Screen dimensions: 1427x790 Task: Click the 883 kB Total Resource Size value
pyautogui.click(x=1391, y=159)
==================================================
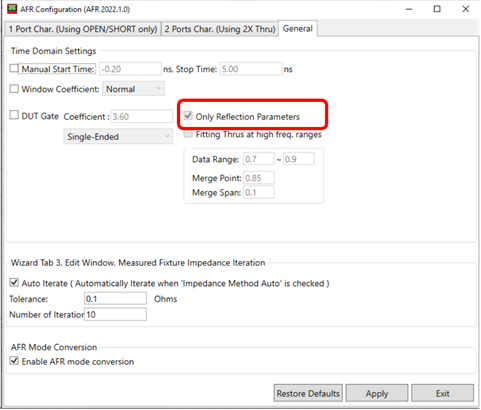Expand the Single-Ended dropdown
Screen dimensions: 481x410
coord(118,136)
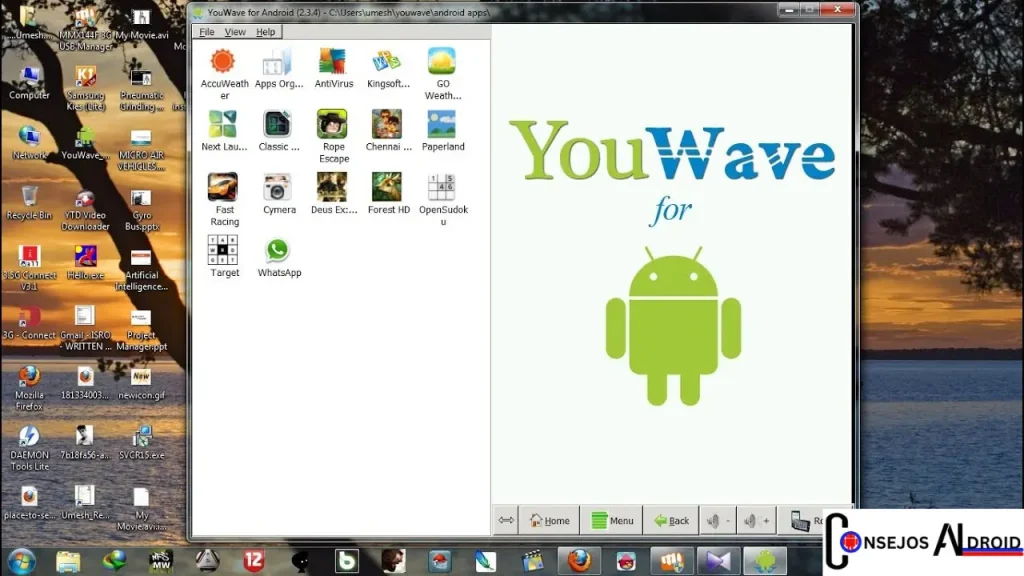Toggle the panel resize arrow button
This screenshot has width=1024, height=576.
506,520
==================================================
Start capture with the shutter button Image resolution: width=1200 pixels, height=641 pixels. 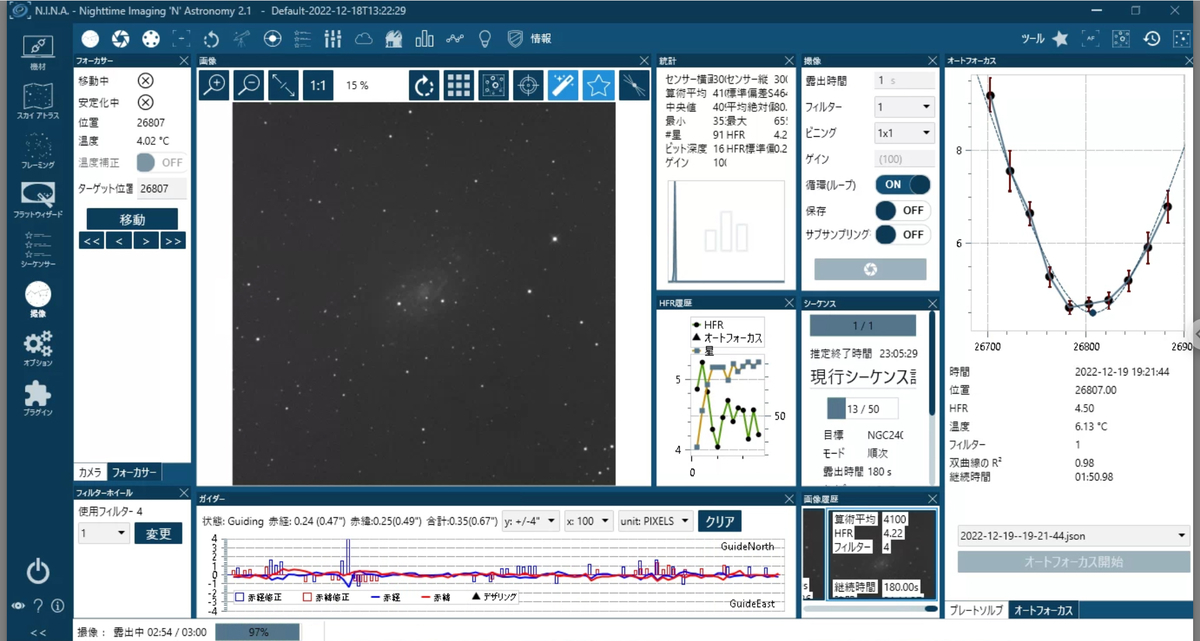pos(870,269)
==================================================
• STATED GOAL: Rewrite the data from the line with "Screen dimensions: 1427x790" up to and including the line with "pyautogui.click(x=1391, y=159)", changing "Total Resource Size" to "Total Transfer Size" and leaving everything else as it is.

• OUTPUT FOR THIS EXERCISE:
Screen dimensions: 1427x790 Task: Click the 883 kB Total Transfer Size value
pyautogui.click(x=1391, y=159)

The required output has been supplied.